Secondo l’esecutivo, quanto accaduto rappresenta un attacco diretto alle istituzioni. Una lettura che trova consenso in larga parte del centrodestra, mentre nel campo progressista il dibattito resta acceso sulle responsabilità politiche e sociali alla base delle tensioni.
Del Debbio: “Violenza ingiustificabile”
Il tema è stato al centro dell’ultima puntata di 4 di Sera, condotta su Rete 4 da Paolo Del Debbio. In apertura, il giornalista ha parlato di una “degenerazione” della protesta, sottolineando che nessuna causa politica può legittimare episodi di violenza contro forze dell’ordine e giornalisti.
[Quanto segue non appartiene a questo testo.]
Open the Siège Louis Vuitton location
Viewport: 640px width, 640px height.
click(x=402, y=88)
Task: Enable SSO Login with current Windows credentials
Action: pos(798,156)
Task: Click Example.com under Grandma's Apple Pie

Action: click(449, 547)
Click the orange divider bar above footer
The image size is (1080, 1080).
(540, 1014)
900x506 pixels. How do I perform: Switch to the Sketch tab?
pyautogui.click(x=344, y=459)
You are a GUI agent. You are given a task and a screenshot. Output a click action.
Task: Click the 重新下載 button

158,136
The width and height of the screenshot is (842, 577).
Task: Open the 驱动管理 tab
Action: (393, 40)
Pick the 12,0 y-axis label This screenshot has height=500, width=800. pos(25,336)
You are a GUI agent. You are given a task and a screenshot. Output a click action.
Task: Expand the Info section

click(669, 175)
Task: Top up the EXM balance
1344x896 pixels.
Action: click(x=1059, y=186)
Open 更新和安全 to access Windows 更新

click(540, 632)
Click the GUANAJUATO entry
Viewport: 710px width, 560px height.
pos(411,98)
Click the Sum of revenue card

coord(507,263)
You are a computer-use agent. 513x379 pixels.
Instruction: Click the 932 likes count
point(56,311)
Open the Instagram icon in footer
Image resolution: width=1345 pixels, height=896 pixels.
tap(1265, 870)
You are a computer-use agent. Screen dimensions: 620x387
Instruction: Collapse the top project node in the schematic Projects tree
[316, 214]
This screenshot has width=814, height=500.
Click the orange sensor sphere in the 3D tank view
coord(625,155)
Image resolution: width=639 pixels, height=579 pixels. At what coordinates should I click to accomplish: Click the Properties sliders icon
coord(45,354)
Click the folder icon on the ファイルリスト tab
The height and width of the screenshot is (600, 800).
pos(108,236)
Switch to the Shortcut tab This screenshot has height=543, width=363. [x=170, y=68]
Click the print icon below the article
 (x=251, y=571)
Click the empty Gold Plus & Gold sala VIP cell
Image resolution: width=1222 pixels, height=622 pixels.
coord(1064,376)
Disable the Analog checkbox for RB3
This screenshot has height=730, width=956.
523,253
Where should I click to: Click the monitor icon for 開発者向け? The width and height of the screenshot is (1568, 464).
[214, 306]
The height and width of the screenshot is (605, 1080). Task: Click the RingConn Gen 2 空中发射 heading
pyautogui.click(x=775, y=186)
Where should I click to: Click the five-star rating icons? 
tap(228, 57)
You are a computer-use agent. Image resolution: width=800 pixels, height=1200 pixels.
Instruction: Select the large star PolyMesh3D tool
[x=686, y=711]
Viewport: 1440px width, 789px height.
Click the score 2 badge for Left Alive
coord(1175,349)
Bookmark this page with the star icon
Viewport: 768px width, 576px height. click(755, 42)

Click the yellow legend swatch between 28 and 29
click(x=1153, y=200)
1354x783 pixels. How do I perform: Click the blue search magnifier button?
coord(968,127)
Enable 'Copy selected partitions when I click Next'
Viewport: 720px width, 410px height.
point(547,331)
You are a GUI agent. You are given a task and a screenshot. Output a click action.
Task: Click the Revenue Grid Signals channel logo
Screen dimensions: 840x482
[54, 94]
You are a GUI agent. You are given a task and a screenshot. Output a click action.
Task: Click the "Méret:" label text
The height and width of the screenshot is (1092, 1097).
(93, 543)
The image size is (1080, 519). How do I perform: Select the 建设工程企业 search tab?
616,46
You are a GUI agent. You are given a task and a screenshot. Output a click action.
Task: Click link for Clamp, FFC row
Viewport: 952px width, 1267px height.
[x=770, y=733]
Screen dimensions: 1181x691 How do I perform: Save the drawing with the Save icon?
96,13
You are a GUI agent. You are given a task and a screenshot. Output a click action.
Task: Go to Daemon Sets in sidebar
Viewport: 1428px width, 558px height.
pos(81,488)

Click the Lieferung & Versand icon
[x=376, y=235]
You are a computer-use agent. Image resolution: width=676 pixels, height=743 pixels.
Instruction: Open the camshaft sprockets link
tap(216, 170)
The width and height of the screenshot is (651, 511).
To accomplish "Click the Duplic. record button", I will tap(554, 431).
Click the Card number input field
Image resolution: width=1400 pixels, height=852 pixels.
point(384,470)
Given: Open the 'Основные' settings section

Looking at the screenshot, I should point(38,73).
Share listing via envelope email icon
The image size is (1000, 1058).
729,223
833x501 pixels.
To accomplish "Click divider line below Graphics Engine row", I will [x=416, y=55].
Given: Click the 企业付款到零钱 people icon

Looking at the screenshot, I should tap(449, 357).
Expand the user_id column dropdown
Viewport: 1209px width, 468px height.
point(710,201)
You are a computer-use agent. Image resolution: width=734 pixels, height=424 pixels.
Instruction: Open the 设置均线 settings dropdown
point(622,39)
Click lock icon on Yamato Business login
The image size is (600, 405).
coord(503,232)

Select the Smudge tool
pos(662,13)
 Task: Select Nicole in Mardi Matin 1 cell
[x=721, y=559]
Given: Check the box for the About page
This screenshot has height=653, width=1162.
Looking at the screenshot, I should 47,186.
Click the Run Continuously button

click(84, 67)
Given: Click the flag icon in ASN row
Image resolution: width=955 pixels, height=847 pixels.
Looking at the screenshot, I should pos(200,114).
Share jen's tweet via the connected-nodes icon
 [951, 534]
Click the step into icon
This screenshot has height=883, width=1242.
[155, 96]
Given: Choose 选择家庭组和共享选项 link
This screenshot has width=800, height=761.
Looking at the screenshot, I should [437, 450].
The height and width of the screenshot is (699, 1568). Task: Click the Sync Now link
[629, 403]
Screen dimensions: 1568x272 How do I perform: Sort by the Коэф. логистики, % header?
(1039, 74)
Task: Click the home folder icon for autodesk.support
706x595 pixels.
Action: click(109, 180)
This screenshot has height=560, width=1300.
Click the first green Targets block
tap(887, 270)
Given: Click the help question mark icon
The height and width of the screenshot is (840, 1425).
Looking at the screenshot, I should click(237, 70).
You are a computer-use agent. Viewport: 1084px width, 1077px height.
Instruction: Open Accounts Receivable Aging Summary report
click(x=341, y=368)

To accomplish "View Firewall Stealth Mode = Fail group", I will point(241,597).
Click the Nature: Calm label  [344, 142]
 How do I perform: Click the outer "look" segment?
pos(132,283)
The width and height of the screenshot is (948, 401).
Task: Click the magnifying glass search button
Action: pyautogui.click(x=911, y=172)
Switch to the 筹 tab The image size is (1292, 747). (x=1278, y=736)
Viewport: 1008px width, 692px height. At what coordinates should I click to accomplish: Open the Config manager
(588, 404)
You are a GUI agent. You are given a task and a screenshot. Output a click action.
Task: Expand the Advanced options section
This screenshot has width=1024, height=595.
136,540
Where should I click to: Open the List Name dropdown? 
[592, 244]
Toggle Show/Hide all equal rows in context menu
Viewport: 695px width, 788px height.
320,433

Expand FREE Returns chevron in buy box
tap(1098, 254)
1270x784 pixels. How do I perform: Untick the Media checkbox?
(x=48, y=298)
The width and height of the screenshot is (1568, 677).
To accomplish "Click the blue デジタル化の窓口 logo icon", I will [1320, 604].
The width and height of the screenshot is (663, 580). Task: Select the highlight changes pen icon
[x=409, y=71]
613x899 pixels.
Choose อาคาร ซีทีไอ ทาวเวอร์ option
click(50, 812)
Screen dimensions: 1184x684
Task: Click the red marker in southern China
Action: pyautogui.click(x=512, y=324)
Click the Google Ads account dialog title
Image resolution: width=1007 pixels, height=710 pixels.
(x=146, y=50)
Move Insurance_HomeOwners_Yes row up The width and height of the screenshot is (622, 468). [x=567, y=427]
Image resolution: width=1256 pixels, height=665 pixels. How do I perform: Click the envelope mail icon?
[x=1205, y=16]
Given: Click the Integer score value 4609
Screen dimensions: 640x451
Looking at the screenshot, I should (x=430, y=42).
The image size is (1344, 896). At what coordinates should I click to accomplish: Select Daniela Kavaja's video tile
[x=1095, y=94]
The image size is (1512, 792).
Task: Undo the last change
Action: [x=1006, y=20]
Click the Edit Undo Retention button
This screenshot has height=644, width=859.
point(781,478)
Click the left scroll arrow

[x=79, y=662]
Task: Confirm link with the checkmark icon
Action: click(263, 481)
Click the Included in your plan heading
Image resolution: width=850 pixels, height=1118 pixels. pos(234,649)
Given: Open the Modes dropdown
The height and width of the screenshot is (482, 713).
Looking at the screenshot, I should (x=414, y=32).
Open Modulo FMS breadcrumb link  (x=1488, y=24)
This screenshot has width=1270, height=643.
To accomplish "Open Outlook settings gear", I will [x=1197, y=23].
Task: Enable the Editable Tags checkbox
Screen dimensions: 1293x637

Del Debbio ha descritto come “ingiustificabile” quanto visto nelle immagini circolate nelle ultime ore, sostenendo che eventuali rivendicazioni ideologiche non possano trasformarsi in alibi per azioni violente.
Leoni: “Chi colpisce è un delinquente”
Nel corso della trasmissione è intervenuto anche Simone Leoni, leader dei Giovani di Forza Italia. Leoni ha detto di essere rimasto “sconvolto” dalle scene di guerriglia urbana e ha chiesto una posizione politica chiara e senza ambiguità.
Ha parlato di una città “messa a ferro e fuoco”, di giornalisti aggrediti e di agenti colpiti con violenza, ribadendo che chi utilizza martelli contro le forze dell’ordine non può essere definito manifestante ma deve rispondere penalmente delle proprie azioni.
Le dichiarazioni arrivate dal governo e dagli esponenti del centrodestra segnano un nuovo capitolo nello scontro politico sulla gestione dell’ordine pubblico, mentre l’attenzione resta ora puntata sulle decisioni della magistratura nei confronti dei responsabili degli scontri.